▸ **What you are asked to do**: Determine how many lines in the entries below contain "Task", and output that number alone.

(Data entries)
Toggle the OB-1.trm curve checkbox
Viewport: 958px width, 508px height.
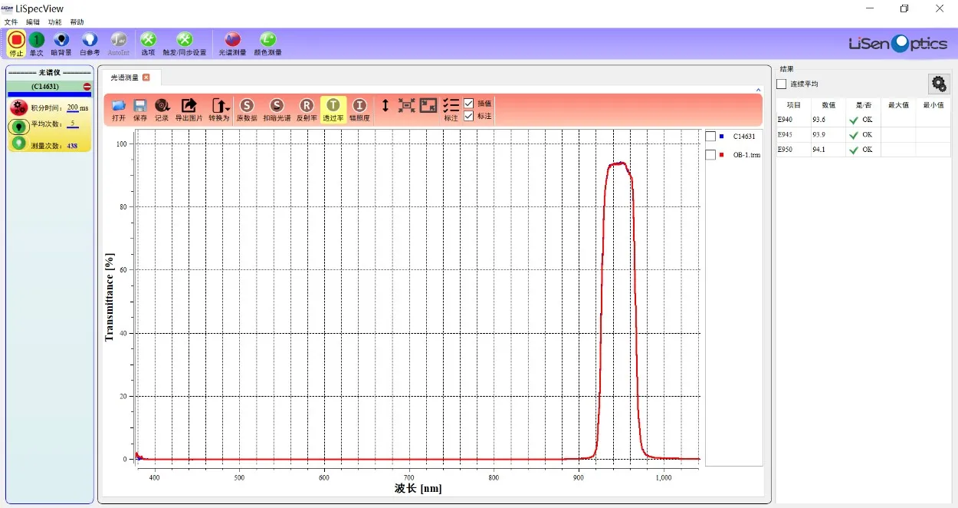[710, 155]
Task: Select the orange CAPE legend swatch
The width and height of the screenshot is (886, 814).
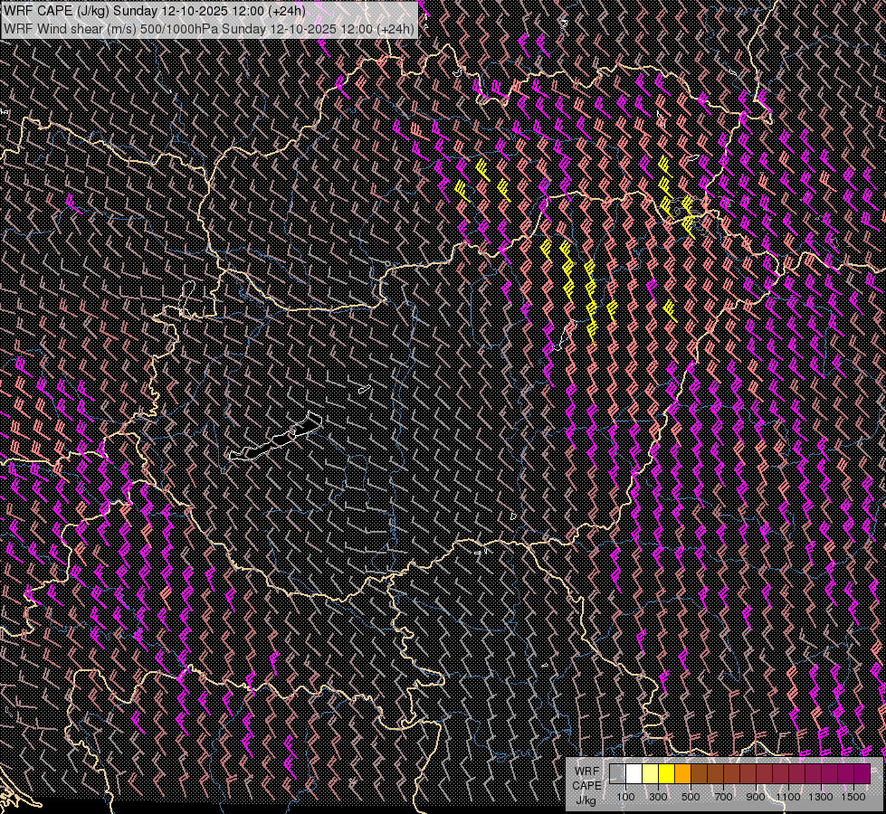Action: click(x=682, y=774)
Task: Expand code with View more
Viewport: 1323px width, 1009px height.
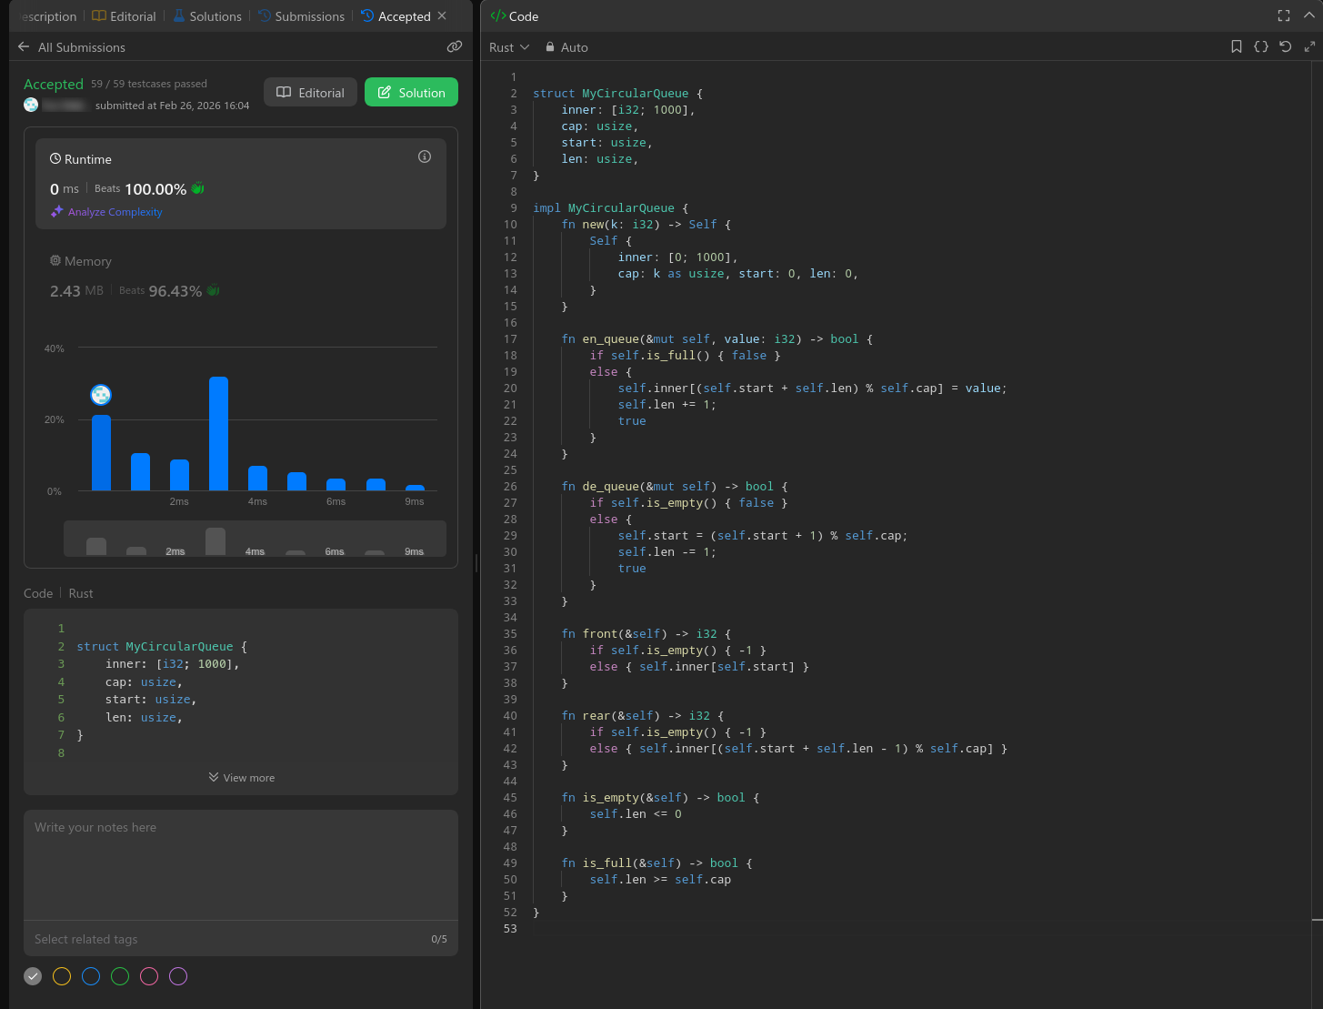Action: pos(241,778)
==
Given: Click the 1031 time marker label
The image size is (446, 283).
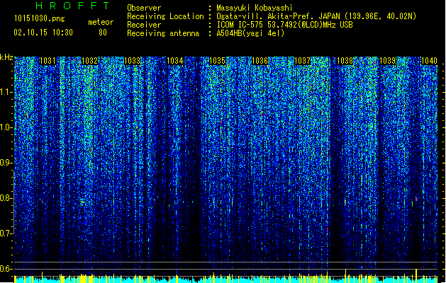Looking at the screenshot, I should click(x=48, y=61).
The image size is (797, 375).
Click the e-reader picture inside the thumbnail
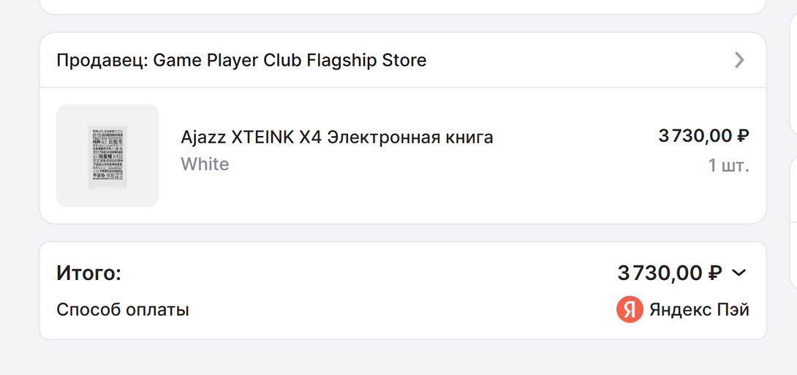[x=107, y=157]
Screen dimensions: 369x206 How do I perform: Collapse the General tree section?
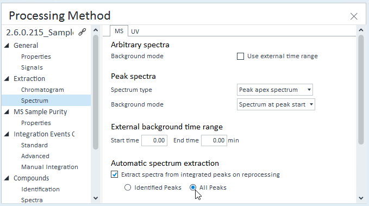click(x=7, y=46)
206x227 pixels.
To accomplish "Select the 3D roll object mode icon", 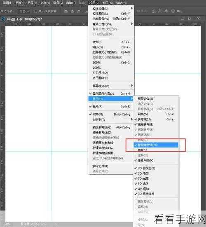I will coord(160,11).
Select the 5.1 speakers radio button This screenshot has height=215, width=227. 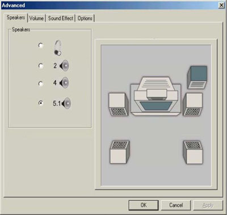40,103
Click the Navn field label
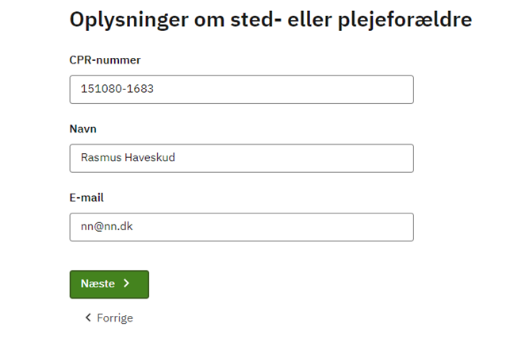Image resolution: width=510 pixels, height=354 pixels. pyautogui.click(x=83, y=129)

▸ **Result**: 2